How to Make Hibiscus Plant Bloom Longer- All Tips & Tricks

Want to make your hibiscus flower bloom for a very long time? Well, it is possible when you put a little extra care into your gorgeous plant. Hibiscus flower’s blooming season is normally summer; from June to October. However, sometimes due to some factors, its buds fall.

In order to keep your hibiscus flower blooming continuously during the year, you need to follow the steps and technics I’ll be mentioning in this article.

Table of Content

  1. Choose the Right Pot
  2. Fertilize Properly
  3. Protect From Winter
  4. Prune Regularly
  5. Water Properly
  6. Provide Sufficient Light

1. Choose the Right Pot

Potted hibiscus is best used in plain clay pots or wooden pots. These two types of flower pots have good air permeability, which is convenient for hibiscus roots to breathe and absorb water and fertilizer.

Although the flowering period of hibiscus is long (meaning that it can continuously grow buds and the number of buds lays the foundation for a long flowering period), the flowering period of each flower is very short. During the hot and dry summer weather, flowers can open and last only a day.

However, in the case of cloudy and rainy days and when the temperature drops in late summer and early autumn, each flower can open and last for 2 to 3 days.

2. Fertilizer Properly

The best homemade fertilizers you can use for the hibiscus plant are alum water as it is good for absorption and has a quick effect. Chicken and fish washing water is also good for growing a healthy hibiscus plant. Also, rice water works great as a homemade fertilizer.

Chicken and fish washing water: when you wash your chicken or fish, save that water and use it as a fertilizer! But you have to use it on the same day otherwise the water will go bad.

Another good homemade fertilizer is a black alum. An appropriate amount of black alum (ferrous sulfate) can be made into fertilizer. All you got to do is put black alum in a container filled with water. Then, screw the cover tightly and compost it for 2 months in summer and 3 months in autumn. 

When using it, be sure to not add too much water to dilute it in order to prevent root damage. If you are bothered by the strong smell of the alum water, you can put an appropriate amount of vinegar or orange peel into the bucket to reduce the smell.

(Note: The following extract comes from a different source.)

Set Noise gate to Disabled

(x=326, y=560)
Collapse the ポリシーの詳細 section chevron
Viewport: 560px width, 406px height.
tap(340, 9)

Or, if you’re not a fan of homemade fertilizers, you can directly go to the flower market and buy a bag of acid flower fertilizer. Put it into the flowerpot and spread it 1 inch deep into the soil and then water it with water to eliminate the odor.

3. Protect from Winter

The most common reason why hibiscus flowers do not last long is that they freeze to their deaths in winter. Hibiscus, originally, is a tropical flower. It likes sunshine and is not resistant to low temperatures.

What you can do to protect a hibiscus plant when the temperature drops to 42°F (6°C), you need to move it indoors to prevent frostbite. If your home is still a bit cool inside, try to use a plastic bag to cover the hibiscus and poke a few holes in it to allow your lovely plant to breathe.

However, be careful to keep the potting soil slightly moist, because some people think that plants that hibernate during winter, such as hibiscus, do not need to be watered.

Well, that is incorrect! Plants still need to be moist. But that does not mean you should water it as you normally do in other seasons. A cup of tea filled with water is enough for two-three weeks.

Related article: Why Are Hibiscus Flower Buds Dropping- Reasons & Treatment

4. Prune Regularly

Naturally, after the spring, the temperature gradually rises and the hibiscus begins to sprout. This is, of course, true only if you live in a non-tropical region. To keep the hibiscus blooming for a very long time, you must pay attention to pruning the branches.

The best way to prune your hibiscus plant is to make a cut of about 4 inches (10 cm) from the main branch of the hibiscus and keep 3 to 5 main stems for each main branch.

Secondly, you need to remove some buds. Generally, buds germinate in spring and can develop into a flowering branch. For that reason, they need to be removed. Otherwise, these early buds can cause the branches disordered, elonged, and slender.

Another purpose of removing buds is to get rid of sick and weak buds and to allow stronger buds to grow.

5. Water Properly

The budding of hibiscus requires a lot of water, fertilizer, and sufficient sunlight. These elements are mandatory! especially in the peak flowering period in summer.

You should water your precious plant once or twice a day depending on the temperature and the dryness of the potting soil. Too much water will cause water shortage and lead to root rot.

At noon, water can be sprayed on the leaves and around the flowerpot to cool down and maintain air humidity for growth. Do not spray water on the flowers, because the hot summer sun can cause damage to the flowers and affect their esthetic.

6. Provide Sufficient Light

Like many other plants, sufficient light is necessary for a healthy and glamorous growth of the hibiscus flower.

As I mentioned earlier, during winter make sure to place your plant indoors in a warm bright place. I would recommend placing it near a window where winter sunlight can reach.

During summer, make sure to not expose it to the burning hot sun all day. A few hours (4-5 hours) is enough. Too much direct sunlight will burn your plant and might eventually kill it.